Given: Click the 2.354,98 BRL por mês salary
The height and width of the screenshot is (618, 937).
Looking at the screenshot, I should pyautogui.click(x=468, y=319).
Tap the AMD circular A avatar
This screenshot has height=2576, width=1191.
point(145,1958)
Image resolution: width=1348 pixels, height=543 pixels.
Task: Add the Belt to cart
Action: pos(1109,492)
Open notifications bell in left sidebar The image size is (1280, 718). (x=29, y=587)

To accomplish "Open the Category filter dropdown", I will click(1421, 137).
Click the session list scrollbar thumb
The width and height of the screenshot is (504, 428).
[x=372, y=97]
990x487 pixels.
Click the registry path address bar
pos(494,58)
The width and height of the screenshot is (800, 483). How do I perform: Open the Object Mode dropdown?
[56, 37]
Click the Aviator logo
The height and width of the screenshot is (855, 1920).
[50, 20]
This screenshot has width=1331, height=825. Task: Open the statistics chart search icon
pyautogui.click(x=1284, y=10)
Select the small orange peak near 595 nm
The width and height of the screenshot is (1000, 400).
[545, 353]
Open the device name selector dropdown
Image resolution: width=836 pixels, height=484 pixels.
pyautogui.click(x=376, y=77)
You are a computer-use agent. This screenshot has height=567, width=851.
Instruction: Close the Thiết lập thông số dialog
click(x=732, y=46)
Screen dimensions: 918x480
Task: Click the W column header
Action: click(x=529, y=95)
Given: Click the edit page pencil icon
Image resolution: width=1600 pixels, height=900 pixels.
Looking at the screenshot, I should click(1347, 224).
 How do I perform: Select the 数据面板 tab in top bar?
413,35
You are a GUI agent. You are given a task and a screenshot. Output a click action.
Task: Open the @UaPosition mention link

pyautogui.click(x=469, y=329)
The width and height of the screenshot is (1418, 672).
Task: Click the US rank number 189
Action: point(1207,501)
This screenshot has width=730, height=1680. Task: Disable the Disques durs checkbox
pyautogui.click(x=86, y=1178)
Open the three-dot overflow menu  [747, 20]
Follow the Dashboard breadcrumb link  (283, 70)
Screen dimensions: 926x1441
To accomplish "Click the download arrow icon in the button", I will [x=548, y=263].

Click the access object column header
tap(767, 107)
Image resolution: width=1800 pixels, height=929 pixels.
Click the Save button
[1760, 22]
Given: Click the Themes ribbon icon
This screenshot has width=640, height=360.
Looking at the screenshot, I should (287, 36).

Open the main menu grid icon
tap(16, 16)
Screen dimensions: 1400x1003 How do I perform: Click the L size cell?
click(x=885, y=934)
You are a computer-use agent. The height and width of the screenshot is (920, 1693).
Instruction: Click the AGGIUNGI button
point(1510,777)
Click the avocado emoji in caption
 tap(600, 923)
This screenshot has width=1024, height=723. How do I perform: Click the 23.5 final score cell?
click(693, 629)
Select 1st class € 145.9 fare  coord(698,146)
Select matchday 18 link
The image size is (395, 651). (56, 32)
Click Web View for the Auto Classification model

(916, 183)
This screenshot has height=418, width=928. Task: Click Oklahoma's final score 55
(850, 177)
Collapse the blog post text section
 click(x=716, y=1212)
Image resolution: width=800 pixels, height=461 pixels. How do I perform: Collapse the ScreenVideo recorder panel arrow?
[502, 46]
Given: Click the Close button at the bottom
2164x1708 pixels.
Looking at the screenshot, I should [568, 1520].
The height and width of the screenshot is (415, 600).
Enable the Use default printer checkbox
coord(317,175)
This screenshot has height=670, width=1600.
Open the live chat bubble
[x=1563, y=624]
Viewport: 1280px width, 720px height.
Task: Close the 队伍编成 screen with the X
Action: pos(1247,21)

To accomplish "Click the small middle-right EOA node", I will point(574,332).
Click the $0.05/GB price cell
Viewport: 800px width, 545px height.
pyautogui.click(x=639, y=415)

•••

ASSIGNED TASK: The job here is to write out all the entries again exactly.

OUTPUT BELOW:
Given: Click the 2.354,98 BRL por mês salary
The height and width of the screenshot is (618, 937).
Looking at the screenshot, I should pyautogui.click(x=468, y=319).
Tap the AMD circular A avatar
This screenshot has height=2576, width=1191.
point(145,1958)
Image resolution: width=1348 pixels, height=543 pixels.
Task: Add the Belt to cart
Action: pos(1109,492)
Open notifications bell in left sidebar The image size is (1280, 718). (x=29, y=587)

To accomplish "Open the Category filter dropdown", I will click(1421, 137).
Click the session list scrollbar thumb
The width and height of the screenshot is (504, 428).
[x=372, y=97]
990x487 pixels.
Click the registry path address bar
pos(494,58)
The width and height of the screenshot is (800, 483). How do I perform: Open the Object Mode dropdown?
[56, 37]
Click the Aviator logo
The height and width of the screenshot is (855, 1920).
[50, 20]
This screenshot has width=1331, height=825. Task: Open the statistics chart search icon
pyautogui.click(x=1284, y=10)
Select the small orange peak near 595 nm
The width and height of the screenshot is (1000, 400).
[545, 353]
Open the device name selector dropdown
Image resolution: width=836 pixels, height=484 pixels.
pyautogui.click(x=376, y=77)
You are a computer-use agent. This screenshot has height=567, width=851.
Instruction: Close the Thiết lập thông số dialog
click(x=732, y=46)
Screen dimensions: 918x480
Task: Click the W column header
Action: click(x=529, y=95)
Given: Click the edit page pencil icon
Image resolution: width=1600 pixels, height=900 pixels.
Looking at the screenshot, I should click(1347, 224).
 How do I perform: Select the 数据面板 tab in top bar?
413,35
You are a GUI agent. You are given a task and a screenshot. Output a click action.
Task: Open the @UaPosition mention link

pyautogui.click(x=469, y=329)
The width and height of the screenshot is (1418, 672).
Task: Click the US rank number 189
Action: point(1207,501)
This screenshot has width=730, height=1680. Task: Disable the Disques durs checkbox
pyautogui.click(x=86, y=1178)
Open the three-dot overflow menu  [747, 20]
Follow the Dashboard breadcrumb link  (283, 70)
Screen dimensions: 926x1441
To accomplish "Click the download arrow icon in the button", I will [x=548, y=263].

Click the access object column header
tap(767, 107)
Image resolution: width=1800 pixels, height=929 pixels.
Click the Save button
[1760, 22]
Given: Click the Themes ribbon icon
This screenshot has width=640, height=360.
Looking at the screenshot, I should (287, 36).

Open the main menu grid icon
tap(16, 16)
Screen dimensions: 1400x1003 How do I perform: Click the L size cell?
click(x=885, y=934)
You are a computer-use agent. The height and width of the screenshot is (920, 1693).
Instruction: Click the AGGIUNGI button
point(1510,777)
Click the avocado emoji in caption
 tap(600, 923)
This screenshot has width=1024, height=723. How do I perform: Click the 23.5 final score cell?
click(693, 629)
Select 1st class € 145.9 fare  coord(698,146)
Select matchday 18 link
The image size is (395, 651). (56, 32)
Click Web View for the Auto Classification model

(916, 183)
This screenshot has height=418, width=928. Task: Click Oklahoma's final score 55
(850, 177)
Collapse the blog post text section
 click(x=716, y=1212)
Image resolution: width=800 pixels, height=461 pixels. How do I perform: Collapse the ScreenVideo recorder panel arrow?
[502, 46]
Given: Click the Close button at the bottom
2164x1708 pixels.
Looking at the screenshot, I should [568, 1520].
The height and width of the screenshot is (415, 600).
Enable the Use default printer checkbox
coord(317,175)
This screenshot has height=670, width=1600.
Open the live chat bubble
[x=1563, y=624]
Viewport: 1280px width, 720px height.
Task: Close the 队伍编成 screen with the X
Action: pos(1247,21)

To accomplish "Click the small middle-right EOA node", I will point(574,332).
Click the $0.05/GB price cell
Viewport: 800px width, 545px height.
pyautogui.click(x=639, y=415)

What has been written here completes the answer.